I am trying to prove $\displaystyle \frac{x^{2}}{2} = \pi x - \frac{\pi^{2}}{3} + 2\displaystyle \sum^{\infty}_{n = 1} \frac{cos(nx)}{n^{2}}$ for $0 \leq x \leq 2 \pi$. I've done quite a lot:

Taking derivative of both sides and using part (a), we see that $\displaystyle \frac{x^{2}}{2}$ and $\displaystyle \pi x + 2\displaystyle \sum^{\infty}_{n = 1} \frac{cos(nx)}{n^{2}}$ differ by at most a constant on $\displaystyle 0 < x < 2 \pi$ (in part (a) I have basically shown that the derivative of each side is equal). Evaluating at $\displaystyle $\pi$$, we see that the constant difference is $\displaystyle \frac{\pi^{2}}{3}$, which proves the equality. Likewise evaluating at 0 and $\displaystyle 2 \pi$ we obtain the identity.

(Note, this argument depends on the claim that $\displaystyle \displaystyle \sum^{\infty}_{n = 1} \frac{1}{n^{2}} = \frac{\pi}{6}$, at the point when I evaluate at $\displaystyle \pi$. ...

So here's where I'm stuck. I have a hint that I'm supposed to use the following theorem:

If a function $\displaystyle f$ is continuous and periodic on $\displaystyle [0, 2 \pi]$ with period $\displaystyle 2 \pi$, then, using the usual notation about $\displaystyle a_{n}$ and $\displaystyle b_{n}$, $\displaystyle \frac{1}{\pi} \displaystyle \int^{2 \pi}_{0} |f(t)|^{2}dt = \frac{a_{0}^{2}}{2} + \sum^{\infty}_{n = 1}(a_{n}^{2} + b_{n}^{2})$.
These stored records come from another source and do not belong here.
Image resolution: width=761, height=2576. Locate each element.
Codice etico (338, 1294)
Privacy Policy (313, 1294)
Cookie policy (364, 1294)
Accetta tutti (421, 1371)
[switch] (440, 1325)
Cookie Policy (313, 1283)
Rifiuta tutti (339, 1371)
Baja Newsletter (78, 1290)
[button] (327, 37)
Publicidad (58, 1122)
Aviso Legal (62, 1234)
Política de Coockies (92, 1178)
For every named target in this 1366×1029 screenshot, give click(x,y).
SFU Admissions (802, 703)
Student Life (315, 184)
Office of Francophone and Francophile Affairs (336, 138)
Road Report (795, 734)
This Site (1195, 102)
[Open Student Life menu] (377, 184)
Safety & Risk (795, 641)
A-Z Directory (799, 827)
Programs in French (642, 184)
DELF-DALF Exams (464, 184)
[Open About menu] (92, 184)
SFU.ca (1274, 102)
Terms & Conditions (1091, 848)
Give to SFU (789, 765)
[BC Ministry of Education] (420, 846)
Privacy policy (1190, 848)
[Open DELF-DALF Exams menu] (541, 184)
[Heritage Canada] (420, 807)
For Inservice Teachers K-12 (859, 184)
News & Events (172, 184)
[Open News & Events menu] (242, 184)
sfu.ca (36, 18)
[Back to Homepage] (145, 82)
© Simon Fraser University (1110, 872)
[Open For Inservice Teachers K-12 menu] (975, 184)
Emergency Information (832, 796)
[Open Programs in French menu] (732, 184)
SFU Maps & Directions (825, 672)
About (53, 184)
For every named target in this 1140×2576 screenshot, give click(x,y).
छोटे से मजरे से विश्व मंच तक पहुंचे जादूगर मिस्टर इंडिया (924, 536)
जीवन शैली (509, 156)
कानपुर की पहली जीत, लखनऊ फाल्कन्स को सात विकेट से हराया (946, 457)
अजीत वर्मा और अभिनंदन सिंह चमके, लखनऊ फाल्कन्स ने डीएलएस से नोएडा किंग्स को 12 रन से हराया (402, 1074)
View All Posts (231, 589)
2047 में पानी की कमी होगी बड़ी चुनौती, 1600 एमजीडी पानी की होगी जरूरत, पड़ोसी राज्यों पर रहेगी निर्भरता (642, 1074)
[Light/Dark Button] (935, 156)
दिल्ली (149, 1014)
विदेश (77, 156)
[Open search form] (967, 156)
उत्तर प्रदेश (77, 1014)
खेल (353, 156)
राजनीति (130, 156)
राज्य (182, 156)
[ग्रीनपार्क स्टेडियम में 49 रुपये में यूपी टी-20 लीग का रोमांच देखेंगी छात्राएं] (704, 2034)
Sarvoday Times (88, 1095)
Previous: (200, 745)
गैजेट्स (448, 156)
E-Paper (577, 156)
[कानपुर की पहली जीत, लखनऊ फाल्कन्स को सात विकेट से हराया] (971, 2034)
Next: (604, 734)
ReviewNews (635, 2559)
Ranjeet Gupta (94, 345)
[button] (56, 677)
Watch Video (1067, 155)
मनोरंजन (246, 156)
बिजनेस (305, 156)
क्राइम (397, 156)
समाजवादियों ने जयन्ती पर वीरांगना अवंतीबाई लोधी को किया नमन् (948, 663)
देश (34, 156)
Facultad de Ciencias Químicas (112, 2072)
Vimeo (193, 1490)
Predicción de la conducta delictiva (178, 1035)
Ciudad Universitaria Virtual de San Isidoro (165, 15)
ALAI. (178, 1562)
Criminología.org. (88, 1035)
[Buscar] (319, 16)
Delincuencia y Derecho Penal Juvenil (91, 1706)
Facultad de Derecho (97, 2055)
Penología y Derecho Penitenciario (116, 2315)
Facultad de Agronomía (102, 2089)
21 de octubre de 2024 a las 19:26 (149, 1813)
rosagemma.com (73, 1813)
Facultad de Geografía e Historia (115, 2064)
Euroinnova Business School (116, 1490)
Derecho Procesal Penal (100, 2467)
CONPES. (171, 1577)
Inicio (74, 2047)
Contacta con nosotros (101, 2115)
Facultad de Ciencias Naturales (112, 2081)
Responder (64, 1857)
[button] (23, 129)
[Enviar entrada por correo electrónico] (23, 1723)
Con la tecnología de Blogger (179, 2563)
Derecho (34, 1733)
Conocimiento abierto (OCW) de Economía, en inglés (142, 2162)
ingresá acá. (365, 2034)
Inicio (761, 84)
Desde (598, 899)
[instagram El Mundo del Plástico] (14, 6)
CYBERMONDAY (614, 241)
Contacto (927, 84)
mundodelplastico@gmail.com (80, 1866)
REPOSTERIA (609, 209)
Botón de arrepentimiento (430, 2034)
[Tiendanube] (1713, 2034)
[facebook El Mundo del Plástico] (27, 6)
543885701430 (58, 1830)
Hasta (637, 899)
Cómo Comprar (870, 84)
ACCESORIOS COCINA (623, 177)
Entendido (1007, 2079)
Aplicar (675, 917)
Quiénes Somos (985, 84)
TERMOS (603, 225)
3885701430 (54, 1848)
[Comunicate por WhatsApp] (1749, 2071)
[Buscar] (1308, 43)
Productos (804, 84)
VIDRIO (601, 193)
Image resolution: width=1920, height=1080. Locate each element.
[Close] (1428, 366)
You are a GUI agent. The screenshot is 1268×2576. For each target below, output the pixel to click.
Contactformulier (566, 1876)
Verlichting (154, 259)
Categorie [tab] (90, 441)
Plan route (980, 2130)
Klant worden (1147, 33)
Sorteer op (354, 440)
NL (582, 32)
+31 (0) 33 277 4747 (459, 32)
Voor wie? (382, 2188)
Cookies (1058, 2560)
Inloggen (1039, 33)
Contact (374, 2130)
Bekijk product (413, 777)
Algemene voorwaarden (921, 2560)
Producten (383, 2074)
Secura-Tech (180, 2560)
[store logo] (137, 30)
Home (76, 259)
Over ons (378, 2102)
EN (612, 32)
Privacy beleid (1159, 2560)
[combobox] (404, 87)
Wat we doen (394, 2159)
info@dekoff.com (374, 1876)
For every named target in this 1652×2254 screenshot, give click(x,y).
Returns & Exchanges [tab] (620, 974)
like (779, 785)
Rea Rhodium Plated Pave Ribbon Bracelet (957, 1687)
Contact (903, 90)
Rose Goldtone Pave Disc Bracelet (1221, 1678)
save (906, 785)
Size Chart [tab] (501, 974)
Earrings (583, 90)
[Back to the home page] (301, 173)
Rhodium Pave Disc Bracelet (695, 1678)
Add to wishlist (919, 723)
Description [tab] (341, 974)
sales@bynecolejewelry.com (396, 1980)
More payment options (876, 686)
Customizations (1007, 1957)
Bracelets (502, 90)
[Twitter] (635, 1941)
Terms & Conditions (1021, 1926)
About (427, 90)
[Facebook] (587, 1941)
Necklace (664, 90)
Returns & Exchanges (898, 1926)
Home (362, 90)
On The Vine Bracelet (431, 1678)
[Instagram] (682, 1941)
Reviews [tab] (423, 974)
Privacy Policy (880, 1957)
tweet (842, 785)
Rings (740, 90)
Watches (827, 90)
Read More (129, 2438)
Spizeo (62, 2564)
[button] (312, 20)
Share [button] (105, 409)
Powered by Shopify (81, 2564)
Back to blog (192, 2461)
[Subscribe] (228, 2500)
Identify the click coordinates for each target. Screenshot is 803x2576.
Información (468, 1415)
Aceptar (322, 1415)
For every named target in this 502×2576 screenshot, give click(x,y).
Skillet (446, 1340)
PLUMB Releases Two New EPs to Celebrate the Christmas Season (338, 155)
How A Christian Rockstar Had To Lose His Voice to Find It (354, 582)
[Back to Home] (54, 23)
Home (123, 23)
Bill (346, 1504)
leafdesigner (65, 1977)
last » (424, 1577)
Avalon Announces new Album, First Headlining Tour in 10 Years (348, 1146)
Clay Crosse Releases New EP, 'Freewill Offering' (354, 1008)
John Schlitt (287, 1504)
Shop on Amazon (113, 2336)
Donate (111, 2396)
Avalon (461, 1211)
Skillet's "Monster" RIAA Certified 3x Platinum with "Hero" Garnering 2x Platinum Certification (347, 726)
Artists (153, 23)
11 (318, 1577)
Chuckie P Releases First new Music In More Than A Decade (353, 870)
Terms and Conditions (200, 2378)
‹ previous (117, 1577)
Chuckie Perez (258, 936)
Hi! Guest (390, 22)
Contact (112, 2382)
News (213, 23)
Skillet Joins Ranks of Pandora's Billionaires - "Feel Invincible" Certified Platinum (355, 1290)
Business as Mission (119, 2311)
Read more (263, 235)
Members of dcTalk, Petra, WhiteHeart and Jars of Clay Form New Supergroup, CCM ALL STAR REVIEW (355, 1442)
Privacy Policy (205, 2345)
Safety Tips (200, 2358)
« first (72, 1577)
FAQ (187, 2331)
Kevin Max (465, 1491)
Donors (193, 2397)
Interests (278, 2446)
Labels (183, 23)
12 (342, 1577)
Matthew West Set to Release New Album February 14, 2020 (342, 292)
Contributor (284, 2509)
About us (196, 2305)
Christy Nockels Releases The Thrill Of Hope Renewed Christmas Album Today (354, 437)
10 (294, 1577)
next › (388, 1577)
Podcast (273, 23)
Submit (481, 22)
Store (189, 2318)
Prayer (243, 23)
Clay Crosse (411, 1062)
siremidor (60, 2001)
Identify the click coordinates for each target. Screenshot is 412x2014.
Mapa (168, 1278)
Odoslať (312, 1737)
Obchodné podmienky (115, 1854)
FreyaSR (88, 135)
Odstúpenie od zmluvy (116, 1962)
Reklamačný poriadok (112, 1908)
My first question is, since my function isn't periodic, how do I use this theorem?

Anyway, I started trying this for the function I'm working with, but what I get is: $\displaystyle \frac{1}{\pi} \displaystyle \int^{2 \pi}_{0}\frac{x^{4}}{4}dx =$

$\displaystyle \Bigl( \frac{1}{\pi} \int^{2 \pi}_{0} \frac{x^{2}}{2}dx \Bigr)^{2}/2 + \sum^{\infty}_{n = 1} \Bigl( \frac{1}{\pi} \int^{2 \pi}_{0} \frac{x^{2}}{2}cos(nx) dx \Bigr)^{2} + \Bigl( \frac{1}{\pi} \int^{2 \pi}_{0} \frac{x^{2}}{2}sin(nx) dx \Bigr)^{2}$

Now I have to say, already this looks messed up. Am I doing something wrong?